TASK GOAL - In the entries below, count every line containing "Express". Reply with the number alone.

(Stored data entries)

------------------------------------------------------------------------

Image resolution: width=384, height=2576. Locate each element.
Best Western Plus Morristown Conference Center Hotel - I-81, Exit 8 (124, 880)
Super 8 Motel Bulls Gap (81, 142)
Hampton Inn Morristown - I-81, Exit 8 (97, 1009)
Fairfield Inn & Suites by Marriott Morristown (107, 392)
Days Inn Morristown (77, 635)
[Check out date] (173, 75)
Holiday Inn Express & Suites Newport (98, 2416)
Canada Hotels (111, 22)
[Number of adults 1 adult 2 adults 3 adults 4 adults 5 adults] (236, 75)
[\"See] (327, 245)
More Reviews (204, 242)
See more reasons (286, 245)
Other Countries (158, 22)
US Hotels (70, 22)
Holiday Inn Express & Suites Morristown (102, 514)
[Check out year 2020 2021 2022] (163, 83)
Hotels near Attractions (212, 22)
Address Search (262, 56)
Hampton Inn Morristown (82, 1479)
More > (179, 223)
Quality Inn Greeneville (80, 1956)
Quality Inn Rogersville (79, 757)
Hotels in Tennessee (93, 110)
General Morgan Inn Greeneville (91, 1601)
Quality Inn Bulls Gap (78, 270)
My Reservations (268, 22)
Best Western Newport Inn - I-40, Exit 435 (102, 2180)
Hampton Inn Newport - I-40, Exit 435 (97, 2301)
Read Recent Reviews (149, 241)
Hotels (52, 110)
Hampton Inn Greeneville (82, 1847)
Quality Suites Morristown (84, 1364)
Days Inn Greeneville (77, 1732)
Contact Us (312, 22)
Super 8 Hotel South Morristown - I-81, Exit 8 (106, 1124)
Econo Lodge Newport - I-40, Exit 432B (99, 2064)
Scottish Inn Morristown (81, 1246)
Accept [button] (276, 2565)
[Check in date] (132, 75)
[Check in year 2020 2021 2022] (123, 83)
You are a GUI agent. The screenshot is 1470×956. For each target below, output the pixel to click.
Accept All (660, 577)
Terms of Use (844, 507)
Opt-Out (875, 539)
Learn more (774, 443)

------------------------------------------------------------------------

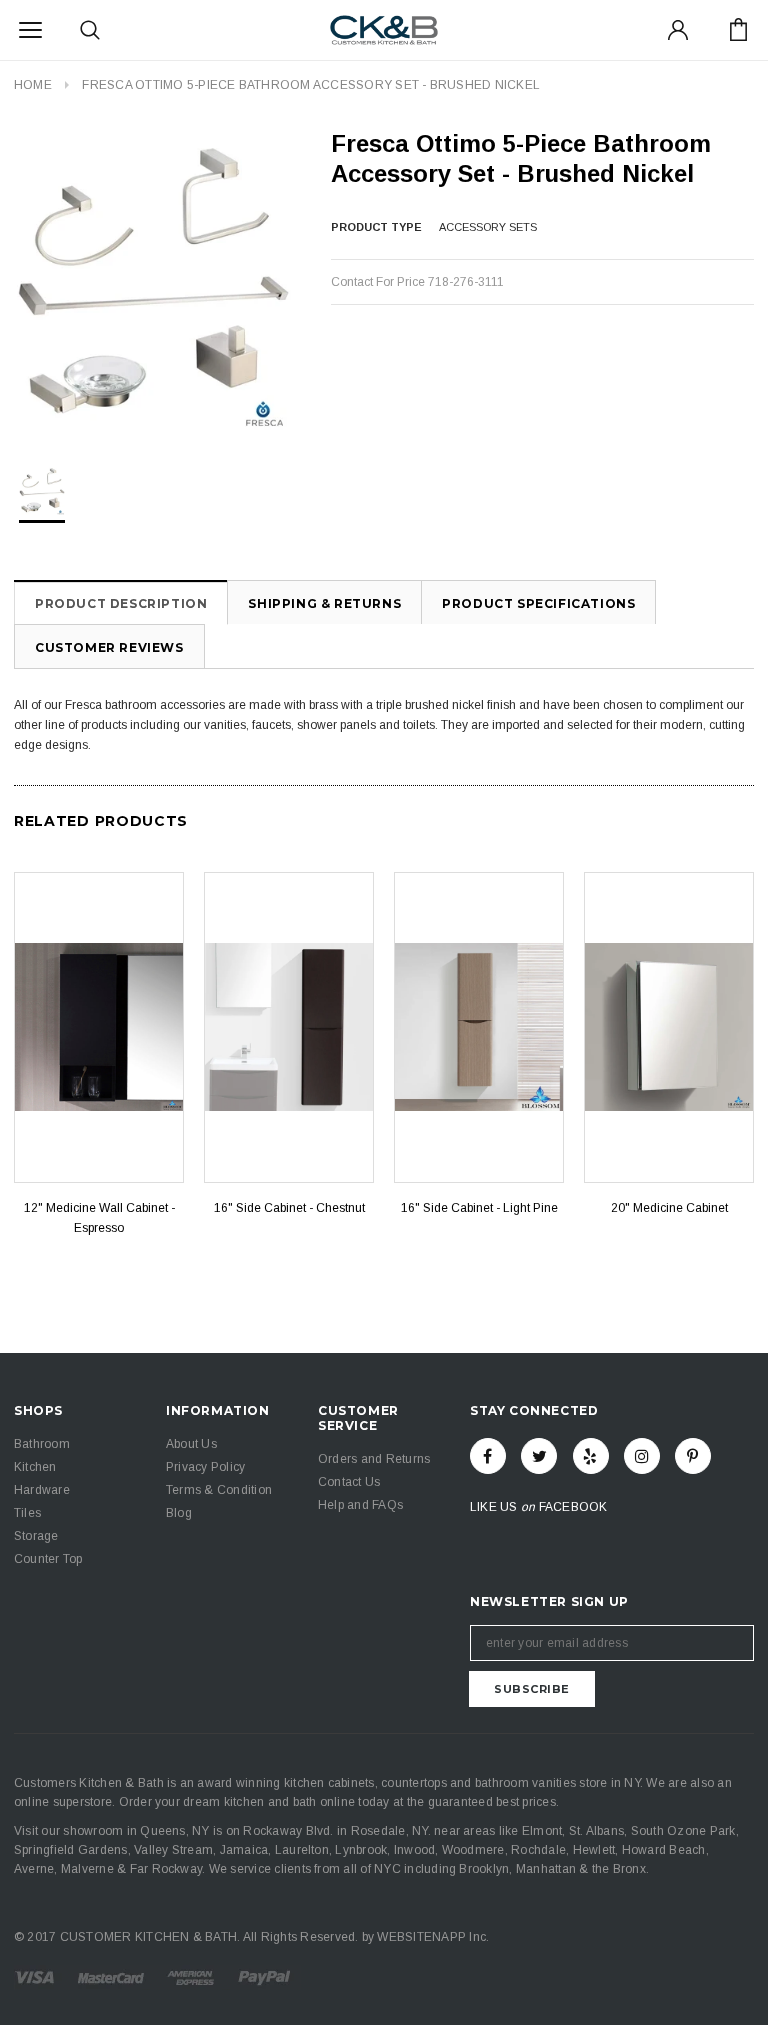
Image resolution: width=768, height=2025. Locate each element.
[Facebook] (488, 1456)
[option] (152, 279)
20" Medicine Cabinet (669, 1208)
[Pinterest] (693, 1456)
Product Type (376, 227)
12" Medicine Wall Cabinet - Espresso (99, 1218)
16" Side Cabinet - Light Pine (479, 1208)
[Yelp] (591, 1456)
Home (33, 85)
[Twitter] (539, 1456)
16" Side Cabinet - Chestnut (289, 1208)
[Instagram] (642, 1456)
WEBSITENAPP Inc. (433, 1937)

------------------------------------------------------------------------

ANSWER SPACE - 2